Clearance of urea and uraemic toxins

Urea and the electrolytes

THUS: urea clearance is essentially equal to the volume of effluent.

  • Dialytic clearance of urea is almost completely determined by the flow rate of the dialysate.
    • In ultrafiltration, it is determined by the volume of ultrafiltrate.
    • In general, urea goes wherever water goes.
    • Increasing blood flow beyond 150ml/hr does not increase the rate of urea clearance.
    • increasing the volume of "exchanges" will increase urea and electrolyte clearance
    • Increasing fluid removal will increase urea and electrolyte clearance
    • Both have about equal influence; hemofiltration and hemodialysis result in roughly the same urea clearance.

Removal of middle molecules

THUS: in CVVH middle molecule clearance is proportional to the volume of ultrafiltrate.

    • This relies more on the sieving coefficient of the membrane.
    • Convective clearance by hemofiltration is a more effective way of removing these molecules than dialysis.
    • For any given membrane, a higher rate of ultrafiltration increases the rate of middle molecule clearance.
    • You replace the ultrafiltrate with clean replacement fluid which dilutes the remaining middle molecules, and the concentration decreases.
    • In CVVHDF, not all of the effluent is ultrafiltrate (some is dialysate). However the utrafiltrate volume needs to be replaced by replacement fluid.
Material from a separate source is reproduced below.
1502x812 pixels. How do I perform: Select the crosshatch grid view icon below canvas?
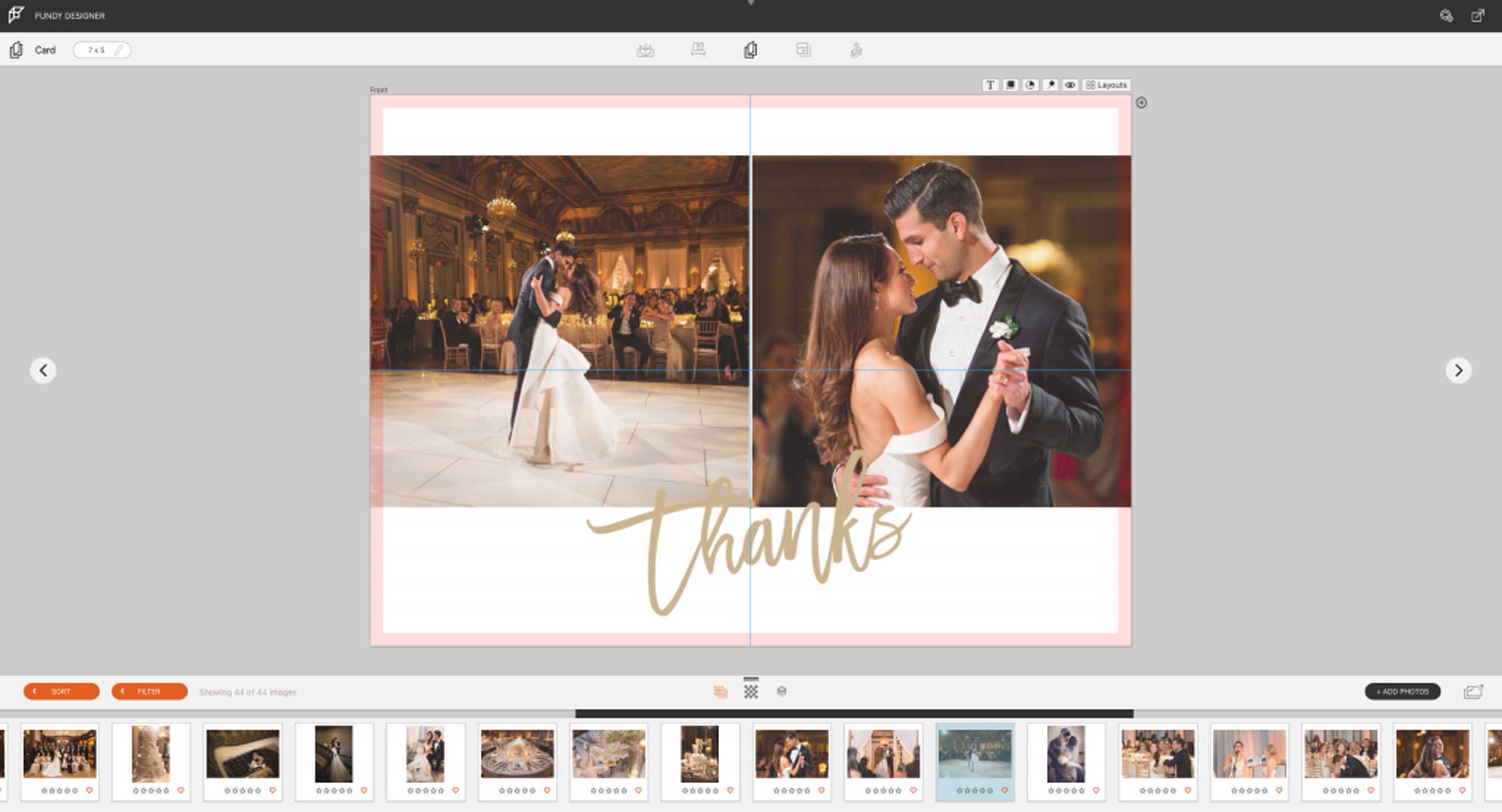pos(751,692)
Thus, it is possible to estimate the rate of ultrafiltration in net-neutral CVVHDF if you know the volume of replacement fluid.

References

For a definitive treatment of all of this, you ought to pay homage to the gigantic and all-encompassing "Critical Care Nephrology" by Ronco Bellomo and Kellum (2009).

The Gambro and Fresenius websites have also been an excellent source of information.